General information
- Founded: 1920
- Folded: 1921
- Stadium: Harrison Tech Field (1920, 1 game), DePaul Field (1920), Logan Square Park (1920-1921)
- Headquartered: Chicago, Illinois

Team history
- Chicago Boosters (1920-1921)

League / conference affiliations
- Independent (1920-1921)

= Chicago Boosters =

Defunct American football team

The Chicago Boosters were an Independent American football team that played two seasons from 1920 to 1921. They played in one APFA game.

==1920==

The team was founded in 1920, starting the season with a tie against the Green Bay Packers. Their second game's score is unknown. Their third game was a 0–0 tie against the Chicago Amos A.A. They ended up playing 15 games in 1920. Their record was 7-1-6 (excluding their second game which had an unknown score).
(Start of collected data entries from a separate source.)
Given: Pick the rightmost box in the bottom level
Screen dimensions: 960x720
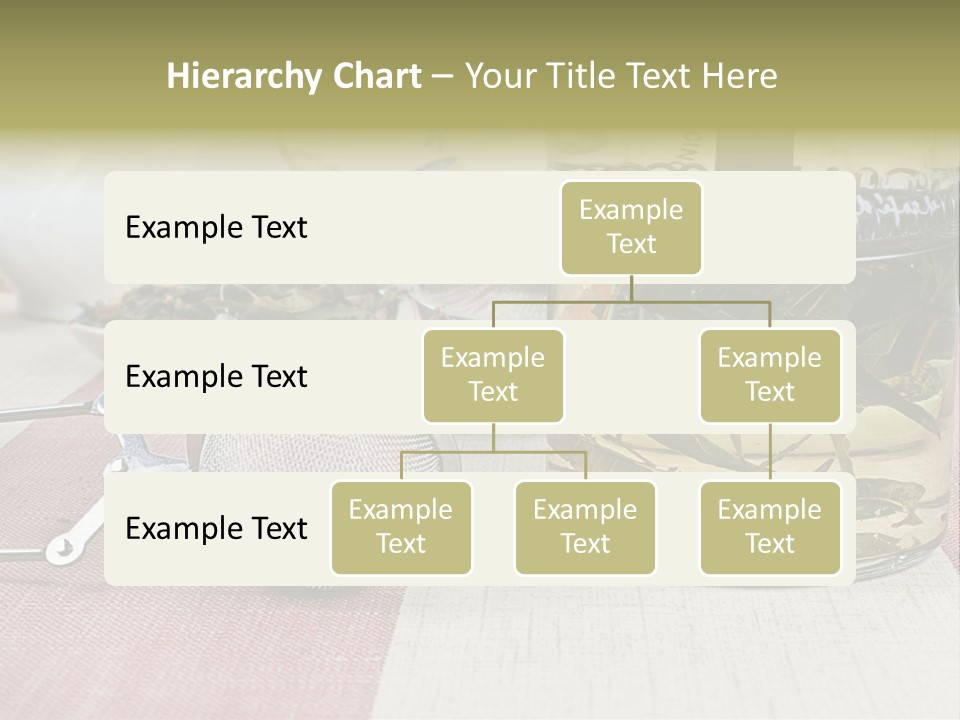Looking at the screenshot, I should (770, 528).
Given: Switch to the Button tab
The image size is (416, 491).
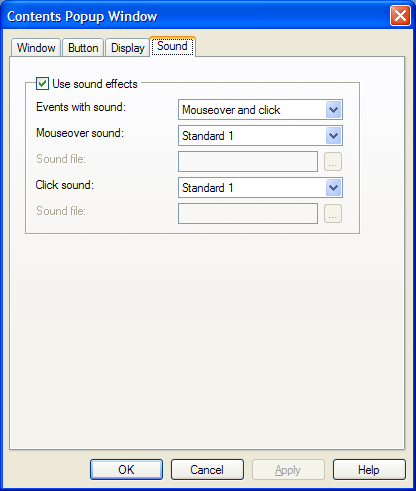Looking at the screenshot, I should point(83,48).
Their only game against an APFA opponent was a 27–0 win over the Hammond Pros. They used three different home stadiums in 1920; they played in Harrison Tech Field, DePaul Field, and Logan Square Park.

==1921==

They opened the 1921 season with a 13–0 loss against the Green Bay Packers. They then had a 3–0 win over the Moline Indians. They finished the 1921 season with a 4-2-3 record. The 1921 season was their last.